La justice marocaine rattrape Belliraj

Le démantèlement, au Maroc, d’un réseau dirigé par le Belgo- Marocain Abdelkader Belliraj laisse apparaître des connexions troublantes entre le grand banditisme et l’islamisme.

Installé à Bruxelles dans les années 1980, le Marocain Abdelkader Belliraj militait alors pour la cause palestinienne. De façon radicale, selon des sources fiables. Depuis l’instauration d’un régime théocratique en Iran, il était proche du chiisme politique, mais également, d’après le quotidien Le Maroc aujourd’hui, des Frères musulmans syriens. En 1989, il avait été entendu par l’ex-gendarmerie dans le cadre de deux dossiers criminels jamais élucidés : le double assassinat de la mosquée du Cinquantenaire et celui du Pr Wybran, à Bruxelles.

Ces dossiers sont remontés à la surface, à la faveur du coup de filet opéré au Maroc, le 18 février dernier : plus de 30 personnes arrêtées, dont Belliraj (51 ans), naturalisé belge en 2000 et domicilié à Evergem (Flan-dre orientale) depuis cinq ans. Il est présenté par les autorités marocaines comme le chef d’un réseau criminel et terroriste qui comprendrait une dizaine d’autres Belgo-Marocains.

Historique. Mars 1989 : le recteur de la mosquée du Cinquantenaire, Abdullah El Ahdal, et son bibliothécaire, Salem Bahri, sont assassinés. Par une personne qu’ils connaissaient bien, révélera l’enquête, car ils se sont laissé approcher sans méfiance. Quelques jours plus tard, le chauffeur égyptien de l’ambassade d’Arabie saoudite meurt à son tour sous les balles du même calibre 7.65. Les enquêteurs belges de l’époque penchent alors en faveur de la thèse de l’élimination de témoins gênants d’une vaste escroquerie financière organisée par certains cercles saoudiens. L’enquête n’ira pas plus loin.

Lien avec l’attaque de la Brink’s

Octobre 1989 : le Pr Joseph Wybran (ULB), président du Comité de coordination des organisations juives de Belgique (CCOJB), est retrouvé mort sur le parking de l’hôpital Erasme. On croit à une mauvaise chute. Le lieu du crime n’est donc pas protégé, tous les indices potentiels sont détruits. L’unique balle qui a emporté la victime est découverte à l’autopsie. Les recherches s’orientent vers la vie et les activités paraprofessionnelles du Dr Wybran. Des rumeurs circulent : le médecin aurait été reconnu par un terroriste palestinien soigné clandestinement à Erasme, il aurait été tué par les services israéliens en représailles du rapt d’un chef libanais pro-iranien… Mais rien n’est venu étayer ces soupçons.

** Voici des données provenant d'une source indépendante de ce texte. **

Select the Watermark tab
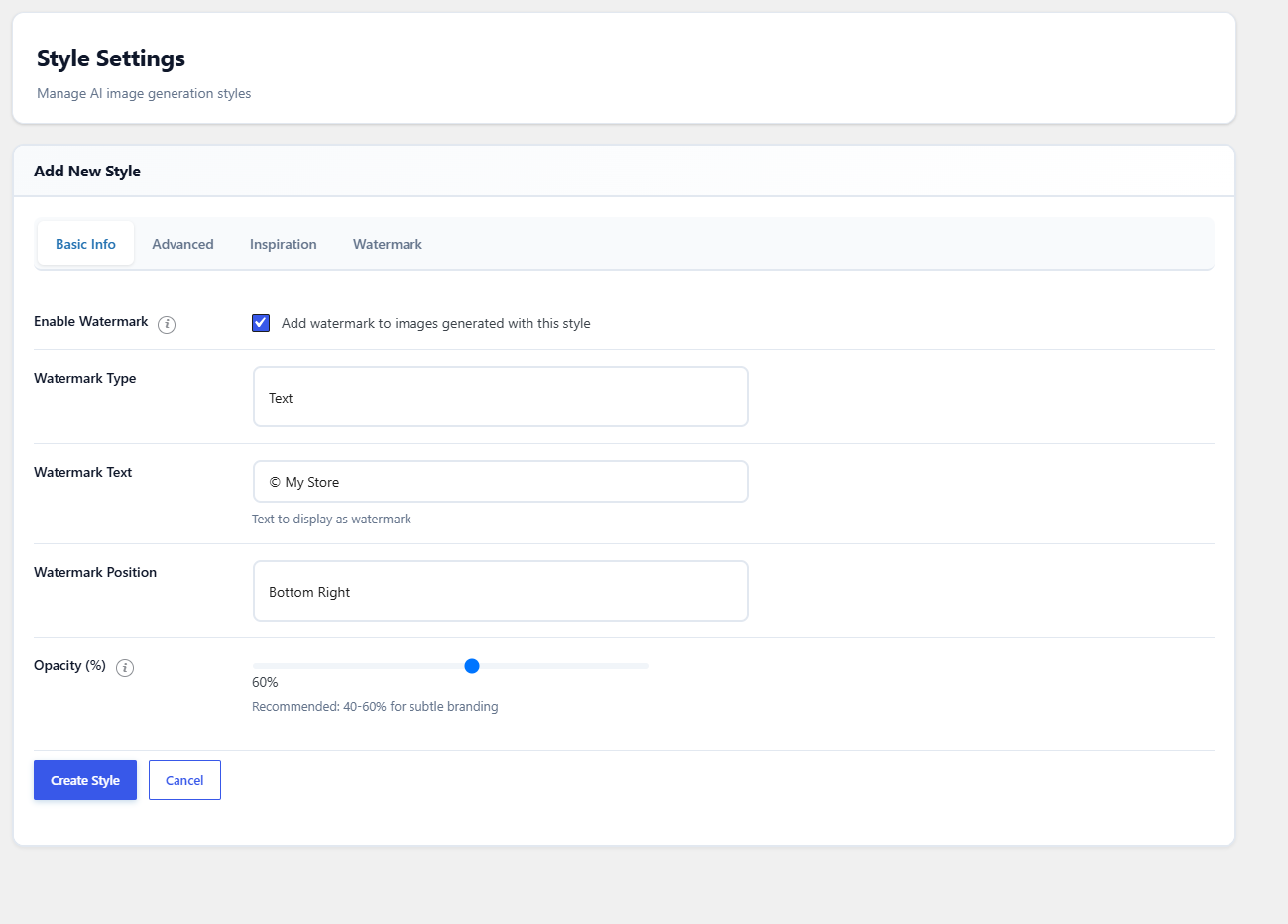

Dans les geôles marocaines – où la torture est pratiquée -, Belliraj est accusé, dix-neuf ans après, d’être l’auteur de ces assassinats. La justice belge, qui s’était contentée, en 1989, d’interroger Belliraj sur son emploi du temps, ne se prononce pas

En revanche, la présence, parmi les personnes arrêtées au Maroc en même temps que Belliraj, de deux autres Belgo-Marocains bien connus de la justice, Mustapha Thami et Abdellatif El Bekhti, est jugée intéressante. Elle accrédite l’hypothèse d’un réseau criminel opérant en Belgique et au Maroc, en lien avec une idéologie musulmane extrémiste. A Berchem-Sainte-Agathe, Bekhti n’était connu que pour ses opinions radicales. Il a cependant été condamné par la justice luxembourgeoise à vingt ans de prison pour sa participation au braquage de la Brink’s (17,6 millions d’euros volatilisés), au Grand-Duché, en 2000. Evadé en 2003, il s’était réfugié au Maroc et s’y livrait vraisemblablement à des opérations de blanchiment d’argent dans le secteur touristique. L’arrestation de cette bande organisée va peut-être dévoiler d’autres connexions idéologiques et mafieuses qui, en Belgique, avaient échappé à l’attention des forces de l’ordre.